Check your understanding:
[a] In the text on the quadripolar left ventricular lead, how many pacing configurations does the Quartet lead offer?
[b] Summarize the text on the quadripolar left ventricular lead in two sentences.

Text provided:
Indian Pacing Electrophysiol. J.
Indian Pacing Electrophysiol. J. 2013;
The Quadripolar Left Ventricular Lead: An Effective Alternative for Phrenic Nerve Stimulation
Download PDF 106 KBKrishnakumar Nair, MD, DNB (Medicine), DM, DNB (Cardiology), CCDS, CCEP
Program Director, Cardiac Electrophysiology, University of Toronto
Address for Correspondence: Krishnakumar Nair, MD, DNB (Medicine), DM, DNB (Cardiology), CCDS, CCEP, Program Director, Cardiac Electrophysiology, University of Toronto. Email: drkn14/at/gmail.com
Key words: phrenic nerve stimulation; quadripolar lead
Cardiac resynchronization therapy is no longer an exotic treatment modality for heart failure. With its role now being established even in mild heart failure, it is the standard of care either as bridging therapy for heart transplant or as destination therapy [1-4].
Despite the number of papers that suggest the benefit of optimization of location of left ventricular leads, every implanter knows the difficulty in going to an alternate lead position and location. Similarly, often, microdisplacement of the left ventricular (LV) lead post implant, can change grand success into abject failure forcing the electrophysiologist to sometimes actually turn off left ventricular pacing. Phrenic nerve stimulation (PNS) along the only posterolateral vein is not an uncommon situation where one has to back out from a procedure.
An LV lead with multiple electrodes thereby offering multiple pacing configurations is an obvious solution. Though there are a number of bipolar LV leads which offer upto three pacing configurations, the Quartet lead from St. Jude is perhaps the only 4 electrode LV lead which has 10 different pacing configurations available. Anecdotal experience with this lead has been heartening. Ohlow et al  in this issue of the journal systematize their experience with this lead. Not surprisingly, in their study, PNS never represented reason for failed LV pacing, neither acutely nor during follow-up. Successful biventricular pacing was achieved in as high as (24/26, 92%) cases.
Leads and devices with more bells and whistles come with a higher price tag. This may dissuade the operator from using this lead as the first line in every single case. A practical consideration would be the difficulty in passing all 4 electrodes into coronary sinus tributaries with acute angulations and multiple bends. A two electrode LV lead may have advantages in this situation. Another alternative in cases with PNS is to deploy an active fixation lead in a more proximal location. However, the commonly available active fixation lead is unipolar and not available in smaller diameters, and is suitable for deployment only in large sized tributaries. Epicardial LV lead placement is an option in severe heart failure, but would be high risk in post-operative hearts with sternal/ chest wall adhesions. The study though small with limited follow-up throws up some interesting questions. Would there be an advantage in increasing the number of electrodes further? Is there a point at which lead manueveribility becomes totally compromised? Only future research on these lines will give us the answers.
1. Bristow MR, Saxon LA, Boehmer J, et al. Cardiac-resynchronization therapy with or without an implantable defibrillator in advanced chronic heart failure. N Engl J Med 2004; 350:2140–2150.

Information shown:
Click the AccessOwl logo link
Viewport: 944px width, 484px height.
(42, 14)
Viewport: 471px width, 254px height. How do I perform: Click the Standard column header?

Expected outputs:
[a] The Quartet lead offers 10 different pacing configurations.

[b] Repositioning or displacement of left ventricular leads and phrenic nerve stimulation can undermine cardiac resynchronization therapy. A multi-electrode lead such as the four-electrode Quartet, with 10 pacing configurations, is an obvious solution: in Ohlow et al.'s study, phrenic nerve stimulation never caused failed LV pacing and biventricular pacing succeeded in 24 of 26 cases, though cost and difficulty passing through angulated tributaries may limit its first-line use.